第107章 カイピリーニャは甘すぎる #1
『ふ、ぁ……』
何度目かわからない、噛み殺せなかったあくび。目尻に浮かんだ涙を指先でそっと拭う。
予定通りというか、昨日の任務後ジンにめちゃくちゃに抱かれて、解放されたのは今日、日がのぼり始める頃。身体はかなりだるいし眠い。ピンガとの約束の時間までは余裕があったから寝る事はできたが、それでもだるいし眠い。
ジンも楽しそうにしてた気がするし私も上書きしてもらえたし、そこは良かったんだけどね。
『……行くか』
ぐっ、と上に伸びをしてピンガの待つ部屋へ向かった。
先日と同じように鍵だけ開けられたドアにため息をつきつつも、部屋の中へ入る。そして、ピンガの姿を見て、私の口がぽかんと開いたのがわかった。

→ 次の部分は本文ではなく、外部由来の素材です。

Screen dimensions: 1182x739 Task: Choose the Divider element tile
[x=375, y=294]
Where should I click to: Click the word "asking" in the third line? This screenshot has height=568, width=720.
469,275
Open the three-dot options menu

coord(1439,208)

長めの金髪をハーフアップにしていた。それがコーンロウという髪型に変わっている。
『あー……結構なイメチェンね?』
「お前がどうにかしろって言ったんだろ」
確かにそんな話もしたけど……でも、コーンロウならわざわざ髪のまとめ方を教える必要もなさそうだ。ただ、チンピラっぽさは増した気がする。本人には言わないけど。
変装道具を取り出してピンガに向き直る。
『それじゃあやりましょうか』
簡単なメイクから変装マスクの作り方まで教えていく。この間のキスの事があったから警戒していたけど、変に気まづくなる事もなくて少し安心した。
『ところで潜入で使う変装はどうするの?』
「……女の格好で入るならどうすりゃいい」
『え?そうね……メイクは今教えたからいいとして……振る舞いも覚えなきゃ。あとその声も』
「は?」
『当たり前でしょ。女性はそんなに足開いて座らないし、声もそんなに低くない。服は……オーダーメイドかしら?』
「……」
『まぁ、無理はしなくていいんじゃない?』
「……お前は男の真似できるのかよ」
『できるわよ……あー、こんな感じか?』
ピンガの声に似せたものを発すれば、ピンガはぴくりと眉を上げた。
『大変かもしれないけど慣れれば簡単よ』
「わかったからその声で話すな。気持ち悪ぃ」
『失礼ね』
地声に戻してピンガを軽く睨む。変声機の提案もしようかと思ったけど、プライドが高そうだしやると言ったら聞かなそうだ。